Why is vectorization faster than loops?

Why is the vectorization, as a rule, so sharply faster than the loop, at the lowest level of hardware operations and basic operations (i.e.: things common to all implementations of software languages)?

What does the computer do during cyclization, which it does not do when using vectorization (I'm talking about the actual calculations that the computer does, and not what the programmer writes) or what does it do differently?

I could not convince myself why the difference should be so significant. I probably could have convinced that the vectorized code at some point resets some of them, but the computer still has to perform the same number of operations, right? For example, if we multiply a vector of size N by a scalar, we will have N multiplications to execute in any case, right?

+7
performance language-agnostic vectorization low-level
source share
3 answers

Vectorization (as this term is commonly used) refers to the SIMD operation (one command, several data).

This means that essentially one instruction performs the same operation on multiple parallel operands. For example, for a multiple vector of size N with a scalar, call M the number of operands whose size can work simultaneously. If so, then the number of commands that he needs to execute is approximately N / M, where (with purely scalar operations) he would have to perform N operations.

For example, Intel's instruction set for the current AVX 2 uses 256-bit registers. They can be used to store (and operate) a set of 4 operands of 64 bits or 8 operands of 32 bits apiece.

So, assuming you are dealing with 32-bit real numbers with one precision, this means that one command can perform 8 operations (multiplications in your case) right away, so (at least theoretically) you can finish N multiplications using only N / 8 multiplication commands. At least theoretically, this should allow the operation to complete about 8 times faster than allowing the execution of one command at a time.

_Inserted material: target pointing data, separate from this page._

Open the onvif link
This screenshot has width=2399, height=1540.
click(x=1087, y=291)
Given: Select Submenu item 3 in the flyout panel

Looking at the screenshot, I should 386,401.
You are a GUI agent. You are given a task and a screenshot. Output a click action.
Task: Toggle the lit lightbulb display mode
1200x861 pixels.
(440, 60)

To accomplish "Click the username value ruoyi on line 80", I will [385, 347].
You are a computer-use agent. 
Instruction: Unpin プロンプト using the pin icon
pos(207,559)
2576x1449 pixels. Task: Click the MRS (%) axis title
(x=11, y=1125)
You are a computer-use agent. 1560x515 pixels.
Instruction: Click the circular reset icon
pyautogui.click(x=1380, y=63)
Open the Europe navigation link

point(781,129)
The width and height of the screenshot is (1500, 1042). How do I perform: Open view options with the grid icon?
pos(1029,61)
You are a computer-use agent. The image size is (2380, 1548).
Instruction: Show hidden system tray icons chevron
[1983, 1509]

Of course, the exact benefit depends on how many operands you support in each instruction. Intel initially tries to support only 64-bit registers, so for working with 8 elements at the same time, these elements can be as little as 8 bits. They currently support 256-bit registers, and they announced support for 512-bit (and they may even have sent this to several high-performance processors, but not to ordinary consumer processors, at least for now). The positive use of this feature can also be nontrivial, to say the least. Scheduled instructions, so that you really have N operands available and in the right place at the right time, are not necessarily an easy task (in general).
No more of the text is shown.